What are the forum-photographers' recommendations?

And which is the more important with a DSLR; megapixels or decent lenses?

You can safely assume I know nowt at this time. I'd struggle to remember how to use my Yashica today.

Cheers

Andy


----------



## Fatbloke (Oct 15, 2007)

if you want to make backwards compatability savings sony uses the old minolta mount which means you can save a few quid on the lenses secondhand, and a lot of the minolta accessories such as flashguns work too


----------



## Who. Me? (Jan 12, 2007)

Fatbloke said:


> if you want to make backwards compatability savings sony uses the old minolta mount which means you can save a few quid on the lenses secondhand, and a lot of the minolta accessories such as flashguns work too


That's a good start, thanks!

A colleage bought a Sony a few months back, and mentioned it had backwards-compatibility, didn't ask her whose lenses it used.

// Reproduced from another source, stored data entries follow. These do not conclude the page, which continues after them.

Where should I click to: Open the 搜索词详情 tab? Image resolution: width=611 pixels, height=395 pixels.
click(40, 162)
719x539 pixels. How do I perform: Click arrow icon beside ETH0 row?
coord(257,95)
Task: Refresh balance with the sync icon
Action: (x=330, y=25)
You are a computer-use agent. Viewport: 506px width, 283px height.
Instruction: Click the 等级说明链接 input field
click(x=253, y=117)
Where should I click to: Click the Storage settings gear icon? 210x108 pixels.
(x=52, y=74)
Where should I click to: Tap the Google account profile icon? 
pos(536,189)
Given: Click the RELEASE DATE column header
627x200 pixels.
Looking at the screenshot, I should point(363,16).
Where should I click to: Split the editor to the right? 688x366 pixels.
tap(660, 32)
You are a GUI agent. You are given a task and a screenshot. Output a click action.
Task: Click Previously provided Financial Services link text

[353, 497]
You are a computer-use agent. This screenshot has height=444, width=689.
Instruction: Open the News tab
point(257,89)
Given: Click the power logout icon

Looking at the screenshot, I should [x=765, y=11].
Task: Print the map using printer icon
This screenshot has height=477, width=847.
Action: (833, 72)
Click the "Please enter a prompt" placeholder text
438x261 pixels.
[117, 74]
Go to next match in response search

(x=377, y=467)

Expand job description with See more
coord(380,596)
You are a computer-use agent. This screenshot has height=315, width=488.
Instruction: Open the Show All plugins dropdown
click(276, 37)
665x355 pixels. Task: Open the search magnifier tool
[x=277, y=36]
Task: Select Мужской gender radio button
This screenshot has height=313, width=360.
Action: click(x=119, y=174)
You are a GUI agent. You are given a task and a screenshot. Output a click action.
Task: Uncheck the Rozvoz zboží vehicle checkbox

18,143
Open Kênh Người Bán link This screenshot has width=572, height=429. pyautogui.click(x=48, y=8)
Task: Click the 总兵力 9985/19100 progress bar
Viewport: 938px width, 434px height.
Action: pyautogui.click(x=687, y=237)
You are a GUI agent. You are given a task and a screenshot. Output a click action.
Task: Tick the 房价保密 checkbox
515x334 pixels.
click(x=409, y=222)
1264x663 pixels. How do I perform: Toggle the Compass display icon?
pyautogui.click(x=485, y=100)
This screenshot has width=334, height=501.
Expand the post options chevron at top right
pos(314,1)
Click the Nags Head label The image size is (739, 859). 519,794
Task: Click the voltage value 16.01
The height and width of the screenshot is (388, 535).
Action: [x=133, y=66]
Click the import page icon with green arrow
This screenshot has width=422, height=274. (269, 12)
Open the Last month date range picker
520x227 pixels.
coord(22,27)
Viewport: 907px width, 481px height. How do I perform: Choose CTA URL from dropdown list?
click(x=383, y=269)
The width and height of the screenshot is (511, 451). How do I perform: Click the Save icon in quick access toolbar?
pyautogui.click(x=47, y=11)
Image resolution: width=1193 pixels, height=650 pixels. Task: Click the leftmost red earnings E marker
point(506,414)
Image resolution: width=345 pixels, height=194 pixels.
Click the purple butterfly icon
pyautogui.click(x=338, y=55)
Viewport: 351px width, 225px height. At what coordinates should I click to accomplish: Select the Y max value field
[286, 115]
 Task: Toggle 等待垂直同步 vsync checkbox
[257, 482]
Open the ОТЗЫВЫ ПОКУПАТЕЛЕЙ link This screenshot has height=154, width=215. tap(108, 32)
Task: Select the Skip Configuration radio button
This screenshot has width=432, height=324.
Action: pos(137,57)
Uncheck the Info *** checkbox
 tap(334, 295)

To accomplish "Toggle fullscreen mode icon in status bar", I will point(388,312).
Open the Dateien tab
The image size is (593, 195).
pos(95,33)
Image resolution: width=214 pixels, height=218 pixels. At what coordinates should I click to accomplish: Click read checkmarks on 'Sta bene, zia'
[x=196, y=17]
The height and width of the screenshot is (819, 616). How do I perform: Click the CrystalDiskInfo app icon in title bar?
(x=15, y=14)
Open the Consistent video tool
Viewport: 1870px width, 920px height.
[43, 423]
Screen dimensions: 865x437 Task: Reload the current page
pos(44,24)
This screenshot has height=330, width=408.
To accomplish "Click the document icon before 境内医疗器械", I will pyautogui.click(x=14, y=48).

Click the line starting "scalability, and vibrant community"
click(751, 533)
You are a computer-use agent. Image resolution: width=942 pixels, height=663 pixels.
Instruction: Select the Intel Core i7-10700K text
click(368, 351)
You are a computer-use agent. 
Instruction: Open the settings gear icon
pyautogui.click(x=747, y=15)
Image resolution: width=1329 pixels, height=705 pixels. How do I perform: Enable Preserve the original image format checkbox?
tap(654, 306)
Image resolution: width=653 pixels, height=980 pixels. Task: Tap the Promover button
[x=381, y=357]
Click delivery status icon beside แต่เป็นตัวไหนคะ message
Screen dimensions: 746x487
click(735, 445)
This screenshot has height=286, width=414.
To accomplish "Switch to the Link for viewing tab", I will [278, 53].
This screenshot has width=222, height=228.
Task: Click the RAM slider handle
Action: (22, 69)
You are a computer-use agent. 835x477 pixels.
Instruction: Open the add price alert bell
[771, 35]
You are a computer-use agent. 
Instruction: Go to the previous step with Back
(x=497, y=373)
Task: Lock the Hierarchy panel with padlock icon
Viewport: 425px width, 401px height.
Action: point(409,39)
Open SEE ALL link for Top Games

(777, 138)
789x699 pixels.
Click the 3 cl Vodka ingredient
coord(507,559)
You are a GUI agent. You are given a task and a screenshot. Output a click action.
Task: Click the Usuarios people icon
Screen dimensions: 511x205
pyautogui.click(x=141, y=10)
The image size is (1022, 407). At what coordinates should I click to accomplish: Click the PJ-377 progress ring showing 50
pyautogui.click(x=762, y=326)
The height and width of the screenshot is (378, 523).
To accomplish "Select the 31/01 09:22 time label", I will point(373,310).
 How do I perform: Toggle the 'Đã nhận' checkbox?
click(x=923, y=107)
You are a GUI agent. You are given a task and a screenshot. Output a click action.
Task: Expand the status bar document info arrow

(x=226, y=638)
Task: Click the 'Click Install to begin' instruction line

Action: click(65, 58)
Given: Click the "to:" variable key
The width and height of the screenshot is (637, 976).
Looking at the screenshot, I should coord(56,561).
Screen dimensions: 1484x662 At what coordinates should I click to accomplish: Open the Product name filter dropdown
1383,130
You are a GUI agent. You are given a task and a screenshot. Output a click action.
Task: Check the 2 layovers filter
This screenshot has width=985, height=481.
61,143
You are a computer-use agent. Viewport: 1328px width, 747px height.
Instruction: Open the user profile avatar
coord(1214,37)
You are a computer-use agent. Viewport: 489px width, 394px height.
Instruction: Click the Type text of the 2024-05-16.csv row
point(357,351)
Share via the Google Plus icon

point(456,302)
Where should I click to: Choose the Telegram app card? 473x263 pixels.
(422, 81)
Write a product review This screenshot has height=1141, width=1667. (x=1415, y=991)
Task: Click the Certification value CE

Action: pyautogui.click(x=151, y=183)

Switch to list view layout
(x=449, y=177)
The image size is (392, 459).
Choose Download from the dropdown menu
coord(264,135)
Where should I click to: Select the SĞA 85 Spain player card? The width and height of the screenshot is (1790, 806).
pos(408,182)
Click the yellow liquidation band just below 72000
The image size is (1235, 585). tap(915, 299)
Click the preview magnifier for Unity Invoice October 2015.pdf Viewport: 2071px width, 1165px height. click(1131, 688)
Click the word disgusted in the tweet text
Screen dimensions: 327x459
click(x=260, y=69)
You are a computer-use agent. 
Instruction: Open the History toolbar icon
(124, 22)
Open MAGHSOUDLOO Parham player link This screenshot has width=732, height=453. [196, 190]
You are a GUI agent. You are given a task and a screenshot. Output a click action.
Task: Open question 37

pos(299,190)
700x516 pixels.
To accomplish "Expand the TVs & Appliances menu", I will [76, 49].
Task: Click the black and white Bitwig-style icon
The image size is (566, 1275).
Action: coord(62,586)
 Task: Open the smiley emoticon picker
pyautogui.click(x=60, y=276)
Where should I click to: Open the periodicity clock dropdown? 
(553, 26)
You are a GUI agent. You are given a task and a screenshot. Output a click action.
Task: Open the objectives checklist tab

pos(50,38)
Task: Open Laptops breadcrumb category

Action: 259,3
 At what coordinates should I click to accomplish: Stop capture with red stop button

Any advance on Sony? Any comments on picture quality/features on the Sony range?

Cheers

Andy


----------



## PaulBoy (Dec 2, 2007)

Andy - I would say to meet your criteria stay with the "big two" - Canon & Nikon - Buy a used body too as camera geeks are just like us and buy & sell once the upgrade bug hits so there is a huge market in Canon & Nikon gear (they also look after their gear like we do!) - Before my head got turned to watches I was keen on digital photography & would highly recommend www.talkphotography.co.uk as the camera equivalent to this forum for all things camera - despite being rubbish at photography I do have a decent DSLR - A Nikon D80 together with just 2 lenses - a Sigma 17-70mm which can do macro plus a 70-300mm for longer stuff like trips to the zoo etc - Have a poke around at talkphotography for more up to date advice etc

HTH ... Paul


----------



## Who. Me? (Jan 12, 2007)

PaulBoy said:


> Andy - I would say to meet your criteria stay with the "big two" - Canon & Nikon - Buy a used body too as camera geeks are just like us and buy & sell once the upgrade bug hits so there is a huge market in Canon & Nikon gear (they also look after their gear like we do!) - Before my head got turned to watches I was keen on digital photography & would highly recommend www.talkphotography.co.uk as the camera equivalent to this forum for all things camera - despite being rubbish at photography I do have a decent DSLR - A Nikon D80 together with just 2 lenses - a Sigma 17-70mm which can do macro plus a 70-300mm for longer stuff like trips to the zoo etc - Have a poke around at talkphotography for more up to date advice etc
> 
> HTH ... Paul


Thanks, I'll have a look over there, the number of websites about DSLRs and review sites just makes it bewildering.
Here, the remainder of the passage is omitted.